The euro is set to weaken versus the yen as Mario Draghi challenges Haruhiko Kuroda of Japan as the developed world’s most dovish central banker.
The euro-yen rate closed below its 200-day moving average for the first time since November 2012 this week. That’s a bearish signal that could translate to sharper losses should the 18-nation currency revisit its low for the year set in February, according to Citigroup Inc. The euro has already tumbled 4.6 percent against its Japanese counterpart in 2014, ending a rally that started in July 2012.
While strategists in Bloomberg surveys have forecast all year that the euro would weaken versus the dollar, they expected declines against the yen to be more limited as the Bank of Japan prints unprecedented amounts of cash to boost its economy. Those assumptions were upended on June 5, when the European Central Bank unveiled new monetary easing measures, including negative interest rates on deposits.
“The ECB sounded dovish and we may well see more from them,” Shyam Devani, a technical analyst in Singapore at Citigroup, the world’s largest foreign-exchange trader, said yesterday by phone. “Our bias is that euro-yen does go lower.”
The euro fell to as low as 137.88 yen yesterday, the weakest level since Feb. 6, after closing on June 10 at 138.66, below its 200-day moving average, data compiled by Bloomberg show. The shared currency traded at 138.03 as of 6:05 a.m. in Tokyo. It slipped to a low for the year of 136.23 on Feb. 4.

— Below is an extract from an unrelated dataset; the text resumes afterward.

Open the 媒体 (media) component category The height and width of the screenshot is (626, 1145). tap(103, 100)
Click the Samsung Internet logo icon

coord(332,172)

The formation on June 9 of what’s known as a bearish outside-day pattern, where the euro’s high and low versus the yen exceeded those of the previous trading day, added to Citigroup’s negative view.
At the start of the year, strategists in Bloomberg surveys predicted a 6.9 percent decline for the euro against the dollar and a 4.7 percent slide versus the yen.
ECB President Draghi’s announcement last week of rate cuts and hints of more radical measures to come is prompting some forecasters to reassess their view of the shared currency against the yen. Economists are speculating that the BOJ, led by Kuroda, won’t expand a 70 trillion-yen ($684 billion) annual bond-buying program at its policy meeting this week. The Federal Reserve is tapering its unprecedented debt-purchase program and may end it this year.
“The ECB will run around with very low rates for a very, very long time -- much longer than the Fed and perhaps comparably longer than the BOJ,” Ulrich Leuchtmann, the head of currency strategy at Commerzbank AG in Frankfurt, said in a June 10 phone interview. “Rates are low across the globe, but the risk that we see an upward shock in interest rates is much lower with the euro.”